**Task to complete**
The expected response is the entire set of entries, copied exactly.

**Given data**
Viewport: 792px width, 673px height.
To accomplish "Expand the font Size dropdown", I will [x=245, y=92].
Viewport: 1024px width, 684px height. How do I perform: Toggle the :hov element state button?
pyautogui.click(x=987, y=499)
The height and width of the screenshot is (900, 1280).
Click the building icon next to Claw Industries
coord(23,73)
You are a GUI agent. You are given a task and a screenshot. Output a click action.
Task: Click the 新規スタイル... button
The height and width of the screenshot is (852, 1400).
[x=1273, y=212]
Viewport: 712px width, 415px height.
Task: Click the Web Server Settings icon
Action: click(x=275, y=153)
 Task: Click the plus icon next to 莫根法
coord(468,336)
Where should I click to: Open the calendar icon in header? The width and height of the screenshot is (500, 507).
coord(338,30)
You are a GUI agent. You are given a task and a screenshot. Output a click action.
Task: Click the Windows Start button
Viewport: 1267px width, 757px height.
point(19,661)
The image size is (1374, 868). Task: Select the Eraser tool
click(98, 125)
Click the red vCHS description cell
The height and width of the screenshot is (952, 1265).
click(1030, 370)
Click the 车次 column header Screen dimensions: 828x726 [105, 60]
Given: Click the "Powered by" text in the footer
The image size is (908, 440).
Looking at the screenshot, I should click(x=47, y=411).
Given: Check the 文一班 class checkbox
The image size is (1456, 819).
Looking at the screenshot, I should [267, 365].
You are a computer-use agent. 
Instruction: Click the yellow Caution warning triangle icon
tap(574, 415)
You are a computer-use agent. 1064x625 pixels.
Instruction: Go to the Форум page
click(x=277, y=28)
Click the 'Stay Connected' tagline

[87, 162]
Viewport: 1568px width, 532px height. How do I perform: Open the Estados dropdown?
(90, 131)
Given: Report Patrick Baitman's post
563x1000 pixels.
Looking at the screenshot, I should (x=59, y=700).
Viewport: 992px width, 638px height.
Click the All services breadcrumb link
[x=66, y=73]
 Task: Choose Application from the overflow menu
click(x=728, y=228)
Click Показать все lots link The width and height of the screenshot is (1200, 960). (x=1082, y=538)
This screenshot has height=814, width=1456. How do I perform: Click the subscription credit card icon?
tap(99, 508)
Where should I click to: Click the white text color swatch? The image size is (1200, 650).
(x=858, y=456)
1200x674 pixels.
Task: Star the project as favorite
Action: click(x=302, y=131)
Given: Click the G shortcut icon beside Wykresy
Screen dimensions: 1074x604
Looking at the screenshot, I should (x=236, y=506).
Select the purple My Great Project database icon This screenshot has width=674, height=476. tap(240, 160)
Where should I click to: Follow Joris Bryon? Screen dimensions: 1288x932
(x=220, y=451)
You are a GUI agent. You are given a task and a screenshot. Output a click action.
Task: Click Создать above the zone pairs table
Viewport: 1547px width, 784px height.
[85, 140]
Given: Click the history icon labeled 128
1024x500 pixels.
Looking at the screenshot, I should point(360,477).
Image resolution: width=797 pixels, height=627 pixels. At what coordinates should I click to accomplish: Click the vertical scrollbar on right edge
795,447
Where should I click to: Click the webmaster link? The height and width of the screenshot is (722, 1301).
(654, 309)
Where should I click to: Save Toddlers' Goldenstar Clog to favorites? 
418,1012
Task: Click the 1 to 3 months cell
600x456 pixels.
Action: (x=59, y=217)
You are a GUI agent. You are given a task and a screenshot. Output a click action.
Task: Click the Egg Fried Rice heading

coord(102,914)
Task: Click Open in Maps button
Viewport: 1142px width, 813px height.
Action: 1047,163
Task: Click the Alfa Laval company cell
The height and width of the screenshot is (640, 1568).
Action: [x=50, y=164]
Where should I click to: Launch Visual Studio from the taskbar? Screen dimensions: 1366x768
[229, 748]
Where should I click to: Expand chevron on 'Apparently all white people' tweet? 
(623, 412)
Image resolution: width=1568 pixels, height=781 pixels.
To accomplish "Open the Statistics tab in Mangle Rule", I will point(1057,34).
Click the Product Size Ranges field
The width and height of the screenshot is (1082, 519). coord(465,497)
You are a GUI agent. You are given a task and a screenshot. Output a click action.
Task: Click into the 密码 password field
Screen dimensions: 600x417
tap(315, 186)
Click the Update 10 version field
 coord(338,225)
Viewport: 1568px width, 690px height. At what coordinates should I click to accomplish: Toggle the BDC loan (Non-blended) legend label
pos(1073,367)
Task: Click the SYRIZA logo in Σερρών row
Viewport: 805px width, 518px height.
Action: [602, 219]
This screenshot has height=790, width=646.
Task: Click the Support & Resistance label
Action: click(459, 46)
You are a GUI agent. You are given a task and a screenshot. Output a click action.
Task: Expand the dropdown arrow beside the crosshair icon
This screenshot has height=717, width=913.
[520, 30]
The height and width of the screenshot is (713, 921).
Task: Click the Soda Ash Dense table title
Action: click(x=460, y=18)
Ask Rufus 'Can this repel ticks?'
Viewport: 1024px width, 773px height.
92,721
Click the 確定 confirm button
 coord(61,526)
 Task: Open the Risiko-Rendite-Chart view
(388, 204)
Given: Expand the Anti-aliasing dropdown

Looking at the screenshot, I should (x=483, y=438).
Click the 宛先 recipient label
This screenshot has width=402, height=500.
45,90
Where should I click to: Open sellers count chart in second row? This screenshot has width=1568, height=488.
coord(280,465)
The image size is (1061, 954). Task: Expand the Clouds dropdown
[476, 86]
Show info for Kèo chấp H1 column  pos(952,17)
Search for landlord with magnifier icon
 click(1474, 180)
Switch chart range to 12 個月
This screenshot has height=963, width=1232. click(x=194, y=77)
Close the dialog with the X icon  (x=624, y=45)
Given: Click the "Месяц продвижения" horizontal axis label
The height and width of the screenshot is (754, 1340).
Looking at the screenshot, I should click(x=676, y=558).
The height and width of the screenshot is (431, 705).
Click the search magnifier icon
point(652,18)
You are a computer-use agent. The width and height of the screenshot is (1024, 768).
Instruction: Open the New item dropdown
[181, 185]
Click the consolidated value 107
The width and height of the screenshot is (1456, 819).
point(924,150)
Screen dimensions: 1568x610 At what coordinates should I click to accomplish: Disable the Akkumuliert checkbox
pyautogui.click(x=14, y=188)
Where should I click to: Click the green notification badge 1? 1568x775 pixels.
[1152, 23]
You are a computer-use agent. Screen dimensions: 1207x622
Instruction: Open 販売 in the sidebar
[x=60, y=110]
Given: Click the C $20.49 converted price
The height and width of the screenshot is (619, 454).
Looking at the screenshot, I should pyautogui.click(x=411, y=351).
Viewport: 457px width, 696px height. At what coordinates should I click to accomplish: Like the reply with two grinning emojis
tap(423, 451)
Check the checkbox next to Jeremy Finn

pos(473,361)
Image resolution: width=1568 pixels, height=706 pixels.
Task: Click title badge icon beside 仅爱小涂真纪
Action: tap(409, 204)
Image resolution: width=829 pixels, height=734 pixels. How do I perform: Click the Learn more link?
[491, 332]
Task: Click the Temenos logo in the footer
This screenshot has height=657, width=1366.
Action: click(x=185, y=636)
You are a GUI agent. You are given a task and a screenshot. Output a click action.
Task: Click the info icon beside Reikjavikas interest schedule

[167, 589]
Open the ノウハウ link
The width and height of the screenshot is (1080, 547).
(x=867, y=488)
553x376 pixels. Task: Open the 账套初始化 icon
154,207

**Result**
Viewport: 792px width, 673px height.
To accomplish "Expand the font Size dropdown", I will [x=245, y=92].
Viewport: 1024px width, 684px height. How do I perform: Toggle the :hov element state button?
pyautogui.click(x=987, y=499)
The height and width of the screenshot is (900, 1280).
Click the building icon next to Claw Industries
coord(23,73)
You are a GUI agent. You are given a task and a screenshot. Output a click action.
Task: Click the 新規スタイル... button
The height and width of the screenshot is (852, 1400).
[x=1273, y=212]
Viewport: 712px width, 415px height.
Task: Click the Web Server Settings icon
Action: click(x=275, y=153)
 Task: Click the plus icon next to 莫根法
coord(468,336)
Where should I click to: Open the calendar icon in header? The width and height of the screenshot is (500, 507).
coord(338,30)
You are a GUI agent. You are given a task and a screenshot. Output a click action.
Task: Click the Windows Start button
Viewport: 1267px width, 757px height.
point(19,661)
The image size is (1374, 868). Task: Select the Eraser tool
click(98, 125)
Click the red vCHS description cell
The height and width of the screenshot is (952, 1265).
click(1030, 370)
Click the 车次 column header Screen dimensions: 828x726 [105, 60]
Given: Click the "Powered by" text in the footer
The image size is (908, 440).
Looking at the screenshot, I should click(x=47, y=411).
Given: Check the 文一班 class checkbox
The image size is (1456, 819).
Looking at the screenshot, I should [267, 365].
You are a computer-use agent. 
Instruction: Click the yellow Caution warning triangle icon
tap(574, 415)
You are a computer-use agent. 1064x625 pixels.
Instruction: Go to the Форум page
click(x=277, y=28)
Click the 'Stay Connected' tagline

[87, 162]
Viewport: 1568px width, 532px height. How do I perform: Open the Estados dropdown?
(90, 131)
Given: Report Patrick Baitman's post
563x1000 pixels.
Looking at the screenshot, I should (x=59, y=700).
Viewport: 992px width, 638px height.
Click the All services breadcrumb link
[x=66, y=73]
 Task: Choose Application from the overflow menu
click(x=728, y=228)
Click Показать все lots link The width and height of the screenshot is (1200, 960). (x=1082, y=538)
This screenshot has height=814, width=1456. How do I perform: Click the subscription credit card icon?
tap(99, 508)
Where should I click to: Click the white text color swatch? The image size is (1200, 650).
(x=858, y=456)
1200x674 pixels.
Task: Star the project as favorite
Action: click(x=302, y=131)
Given: Click the G shortcut icon beside Wykresy
Screen dimensions: 1074x604
Looking at the screenshot, I should (x=236, y=506).
Select the purple My Great Project database icon This screenshot has width=674, height=476. tap(240, 160)
Where should I click to: Follow Joris Bryon? Screen dimensions: 1288x932
(x=220, y=451)
You are a GUI agent. You are given a task and a screenshot. Output a click action.
Task: Click Создать above the zone pairs table
Viewport: 1547px width, 784px height.
[85, 140]
Given: Click the history icon labeled 128
1024x500 pixels.
Looking at the screenshot, I should point(360,477).
Image resolution: width=797 pixels, height=627 pixels. At what coordinates should I click to accomplish: Click the vertical scrollbar on right edge
795,447
Where should I click to: Click the webmaster link? The height and width of the screenshot is (722, 1301).
(654, 309)
Where should I click to: Save Toddlers' Goldenstar Clog to favorites? 
418,1012
Task: Click the 1 to 3 months cell
600x456 pixels.
Action: (x=59, y=217)
You are a GUI agent. You are given a task and a screenshot. Output a click action.
Task: Click the Egg Fried Rice heading

coord(102,914)
Task: Click Open in Maps button
Viewport: 1142px width, 813px height.
Action: 1047,163
Task: Click the Alfa Laval company cell
The height and width of the screenshot is (640, 1568).
Action: [x=50, y=164]
Where should I click to: Launch Visual Studio from the taskbar? Screen dimensions: 1366x768
[229, 748]
Where should I click to: Expand chevron on 'Apparently all white people' tweet? 
(623, 412)
Image resolution: width=1568 pixels, height=781 pixels.
To accomplish "Open the Statistics tab in Mangle Rule", I will point(1057,34).
Click the Product Size Ranges field
The width and height of the screenshot is (1082, 519). coord(465,497)
You are a GUI agent. You are given a task and a screenshot. Output a click action.
Task: Click into the 密码 password field
Screen dimensions: 600x417
tap(315, 186)
Click the Update 10 version field
 coord(338,225)
Viewport: 1568px width, 690px height. At what coordinates should I click to accomplish: Toggle the BDC loan (Non-blended) legend label
pos(1073,367)
Task: Click the SYRIZA logo in Σερρών row
Viewport: 805px width, 518px height.
Action: [602, 219]
This screenshot has height=790, width=646.
Task: Click the Support & Resistance label
Action: click(459, 46)
You are a GUI agent. You are given a task and a screenshot. Output a click action.
Task: Expand the dropdown arrow beside the crosshair icon
This screenshot has height=717, width=913.
[520, 30]
The height and width of the screenshot is (713, 921).
Task: Click the Soda Ash Dense table title
Action: click(x=460, y=18)
Ask Rufus 'Can this repel ticks?'
Viewport: 1024px width, 773px height.
92,721
Click the 確定 confirm button
 coord(61,526)
 Task: Open the Risiko-Rendite-Chart view
(388, 204)
Given: Expand the Anti-aliasing dropdown

Looking at the screenshot, I should (x=483, y=438).
Click the 宛先 recipient label
This screenshot has width=402, height=500.
45,90
Where should I click to: Open sellers count chart in second row? This screenshot has width=1568, height=488.
coord(280,465)
The image size is (1061, 954). Task: Expand the Clouds dropdown
[476, 86]
Show info for Kèo chấp H1 column  pos(952,17)
Search for landlord with magnifier icon
 click(1474, 180)
Switch chart range to 12 個月
This screenshot has height=963, width=1232. click(x=194, y=77)
Close the dialog with the X icon  (x=624, y=45)
Given: Click the "Месяц продвижения" horizontal axis label
The height and width of the screenshot is (754, 1340).
Looking at the screenshot, I should click(x=676, y=558).
The height and width of the screenshot is (431, 705).
Click the search magnifier icon
point(652,18)
You are a computer-use agent. The width and height of the screenshot is (1024, 768).
Instruction: Open the New item dropdown
[181, 185]
Click the consolidated value 107
The width and height of the screenshot is (1456, 819).
point(924,150)
Screen dimensions: 1568x610 At what coordinates should I click to accomplish: Disable the Akkumuliert checkbox
pyautogui.click(x=14, y=188)
Where should I click to: Click the green notification badge 1? 1568x775 pixels.
[1152, 23]
You are a computer-use agent. Screen dimensions: 1207x622
Instruction: Open 販売 in the sidebar
[x=60, y=110]
Given: Click the C $20.49 converted price
The height and width of the screenshot is (619, 454).
Looking at the screenshot, I should pyautogui.click(x=411, y=351).
Viewport: 457px width, 696px height. At what coordinates should I click to accomplish: Like the reply with two grinning emojis
tap(423, 451)
Check the checkbox next to Jeremy Finn

pos(473,361)
Image resolution: width=1568 pixels, height=706 pixels.
Task: Click title badge icon beside 仅爱小涂真纪
Action: tap(409, 204)
Image resolution: width=829 pixels, height=734 pixels. How do I perform: Click the Learn more link?
[491, 332]
Task: Click the Temenos logo in the footer
This screenshot has height=657, width=1366.
Action: click(x=185, y=636)
You are a GUI agent. You are given a task and a screenshot. Output a click action.
Task: Click the info icon beside Reikjavikas interest schedule

[167, 589]
Open the ノウハウ link
The width and height of the screenshot is (1080, 547).
(x=867, y=488)
553x376 pixels. Task: Open the 账套初始化 icon
154,207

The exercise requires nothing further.